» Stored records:
+++
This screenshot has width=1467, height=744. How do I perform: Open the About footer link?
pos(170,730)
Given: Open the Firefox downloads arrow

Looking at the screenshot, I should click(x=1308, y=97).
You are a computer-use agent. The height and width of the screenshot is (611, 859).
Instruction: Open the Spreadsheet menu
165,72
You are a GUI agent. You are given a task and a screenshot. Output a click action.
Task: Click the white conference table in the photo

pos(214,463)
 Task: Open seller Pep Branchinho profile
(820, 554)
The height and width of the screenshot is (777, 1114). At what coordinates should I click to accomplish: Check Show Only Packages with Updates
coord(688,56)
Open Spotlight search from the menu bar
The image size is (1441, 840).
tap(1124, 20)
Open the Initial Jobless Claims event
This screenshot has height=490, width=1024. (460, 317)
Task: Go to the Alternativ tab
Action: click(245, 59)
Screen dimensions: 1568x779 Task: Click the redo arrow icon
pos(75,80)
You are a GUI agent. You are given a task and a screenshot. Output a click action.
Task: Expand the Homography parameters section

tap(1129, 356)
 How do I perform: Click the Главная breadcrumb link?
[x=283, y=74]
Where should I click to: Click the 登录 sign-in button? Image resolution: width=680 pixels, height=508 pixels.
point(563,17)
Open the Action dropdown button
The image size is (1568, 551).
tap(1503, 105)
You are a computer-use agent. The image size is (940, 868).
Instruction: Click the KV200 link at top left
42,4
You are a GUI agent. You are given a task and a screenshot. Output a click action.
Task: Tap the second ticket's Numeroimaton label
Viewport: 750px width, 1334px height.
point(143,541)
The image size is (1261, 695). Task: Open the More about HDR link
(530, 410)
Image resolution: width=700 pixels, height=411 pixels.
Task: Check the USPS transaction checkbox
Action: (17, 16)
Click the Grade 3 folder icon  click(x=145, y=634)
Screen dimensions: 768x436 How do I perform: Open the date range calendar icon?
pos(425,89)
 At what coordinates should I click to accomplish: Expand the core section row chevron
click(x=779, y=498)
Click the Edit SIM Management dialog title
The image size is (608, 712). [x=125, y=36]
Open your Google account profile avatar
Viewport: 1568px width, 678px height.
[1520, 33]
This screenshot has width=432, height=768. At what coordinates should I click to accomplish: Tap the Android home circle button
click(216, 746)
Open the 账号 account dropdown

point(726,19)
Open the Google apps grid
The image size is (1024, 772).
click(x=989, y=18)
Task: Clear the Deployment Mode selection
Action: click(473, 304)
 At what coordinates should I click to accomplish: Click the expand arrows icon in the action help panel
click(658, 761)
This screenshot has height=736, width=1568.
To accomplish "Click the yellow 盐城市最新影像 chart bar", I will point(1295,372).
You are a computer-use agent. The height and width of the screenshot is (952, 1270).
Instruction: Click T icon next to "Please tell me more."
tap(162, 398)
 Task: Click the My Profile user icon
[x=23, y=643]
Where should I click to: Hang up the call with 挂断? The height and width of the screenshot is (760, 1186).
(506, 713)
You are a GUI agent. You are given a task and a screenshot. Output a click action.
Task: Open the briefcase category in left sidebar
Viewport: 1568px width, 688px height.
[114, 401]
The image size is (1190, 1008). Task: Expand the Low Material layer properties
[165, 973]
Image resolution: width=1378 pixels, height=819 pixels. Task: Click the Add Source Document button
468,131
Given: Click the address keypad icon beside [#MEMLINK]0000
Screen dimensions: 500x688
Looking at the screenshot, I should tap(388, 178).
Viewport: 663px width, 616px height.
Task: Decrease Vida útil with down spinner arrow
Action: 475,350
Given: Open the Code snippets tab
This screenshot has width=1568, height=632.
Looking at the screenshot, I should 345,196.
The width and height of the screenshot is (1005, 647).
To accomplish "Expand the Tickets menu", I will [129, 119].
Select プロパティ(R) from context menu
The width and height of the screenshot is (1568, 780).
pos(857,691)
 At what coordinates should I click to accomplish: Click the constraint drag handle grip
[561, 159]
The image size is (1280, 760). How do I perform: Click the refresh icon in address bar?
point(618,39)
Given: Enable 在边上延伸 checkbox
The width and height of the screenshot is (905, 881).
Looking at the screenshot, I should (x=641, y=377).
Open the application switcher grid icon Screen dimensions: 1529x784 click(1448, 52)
+++
Going back over the entries above, copy word for word every line from the one that has "Open the Initial Jobless Claims event" on through the one that has "Task: Tap the".

Open the Initial Jobless Claims event
This screenshot has height=490, width=1024. (460, 317)
Task: Go to the Alternativ tab
Action: click(245, 59)
Screen dimensions: 1568x779 Task: Click the redo arrow icon
pos(75,80)
You are a GUI agent. You are given a task and a screenshot. Output a click action.
Task: Expand the Homography parameters section

tap(1129, 356)
 How do I perform: Click the Главная breadcrumb link?
[x=283, y=74]
Where should I click to: Click the 登录 sign-in button? Image resolution: width=680 pixels, height=508 pixels.
point(563,17)
Open the Action dropdown button
The image size is (1568, 551).
tap(1503, 105)
You are a computer-use agent. The image size is (940, 868).
Instruction: Click the KV200 link at top left
42,4
You are a GUI agent. You are given a task and a screenshot. Output a click action.
Task: Tap the second ticket's Numeroimaton label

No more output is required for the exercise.